There’s sadness at the loss of childhood: for Ernad, 3 years old at the start of the war, it was “a time without sweets, food, toys or fruit. I had my first banana and chocolate [and] playing with a toy car after ’95”. For 13-year-old Edin, “A sniper killed my brother. It killed my childhood, too”.

Then there’s joy and hope: for 6-year-old Nerma: “On 12/5/1992, I received the best present: my little brother.” Or 7-year-old Admir’s poetically expressed polarities: “A little bit of heaven in hell! A drop of water in a desert! An ocean of love against the sown seed of evil and hatred!!!”

As I solemnly absorb the museum's collection, evoking a mosaic of feelings, Aida’s tragedy, 13 years old at the start of the war, is heartbreaking. Her memorabilia is “My mother’s letter”, written in Bosnian, filling three-quarters of the page.

This is Aida’s recollection: “Before the war we lived in a village in Foa. We managed to flee to Sarajevo at the start of the war. My dad immediately enlisted in the army of Bosnia and Herzegovina. By June 1992 he had already lost his life on the front line. My mother, brother and I were placed in temporary housing in Ali-paino Polje. 

"My mother started writing this letter to our neighbour in the countryside. A shell landed on our apartment on March 25, 1993. My mother was killed as she cooked us dinner.
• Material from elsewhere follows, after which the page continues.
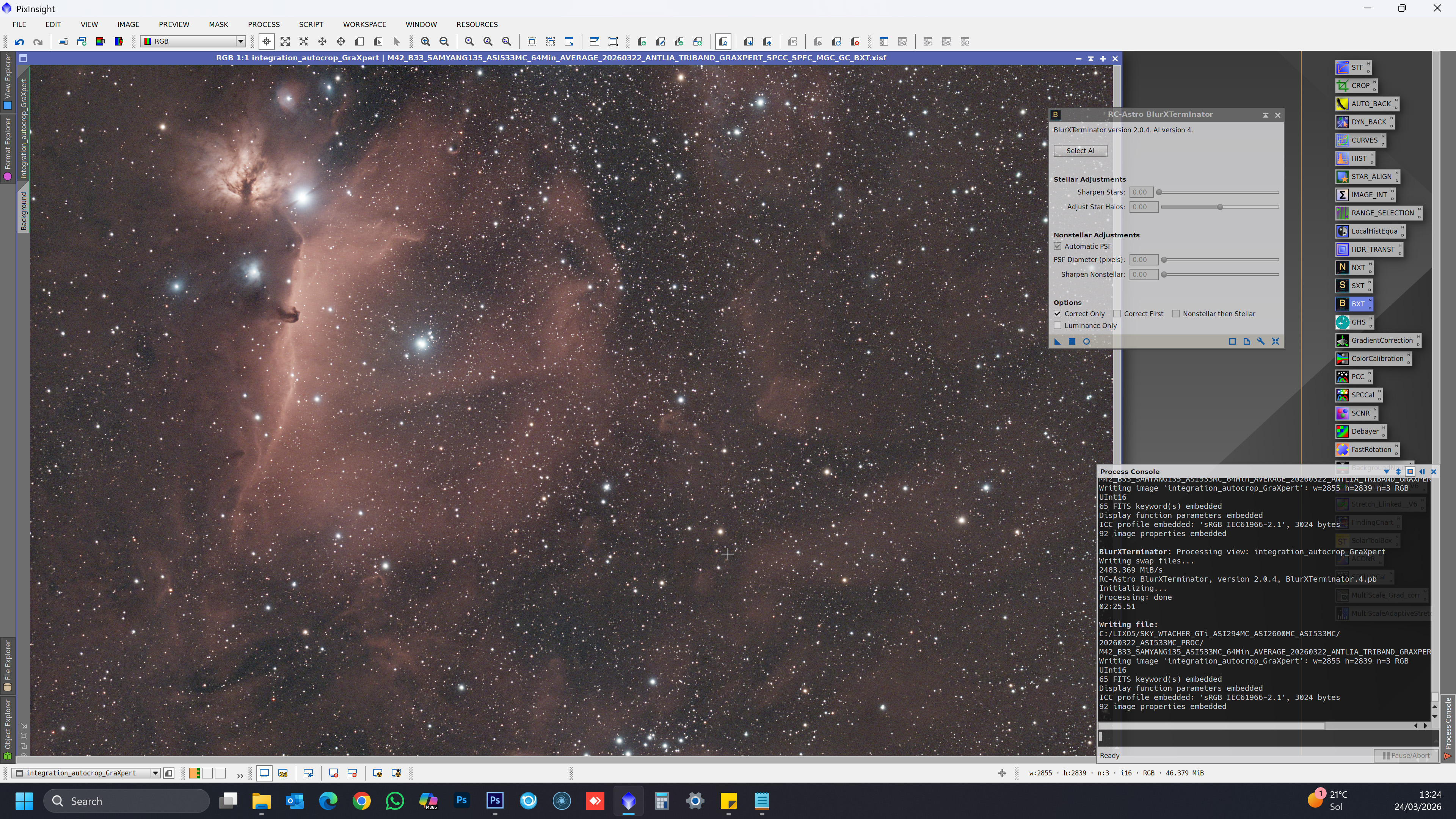Apply BlurXTerminator using the square Apply button
1456x819 pixels.
point(1072,341)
She never finished writing that letter.”

An hour later, I walk down Logavina Street towards the busy Mula Mustafe Baeskije Street with mixed feelings of pain and joy, anger and sorrow, retribution and forgiveness. In any such conflict all sides suffer: victims and perpetrators, victors and vanquished - there is no real honour or glory in war, only the loss of our humanity.

Just metres away, the beauty of the white minarets of Ottoman-era mosques and domes of synagogues, inter-mingling with Catholic and Orthodox cathedrals and churches, is an inspirational reminder that Sarajevo is the celebrated home for more than 500 years of diverse cultures.

That warm summer evening I walk past Veliki Park. I hear laughter and banter from groups of teenagers and young lovers hanging out in the park.

The green illuminated sculpture takes on a new imagery in my head. When viewed from the side I see a mother, the taller column, tenderly embracing her child, the shorter column. Later, I am told that it symbolises a mother trying to protect her child.

The children’s memorial is a place of hope and love in a city tortured by memories of loss. Mandela’s words float through the park: “There can be no keener revelation of a society's soul than the way in which it treats its children.”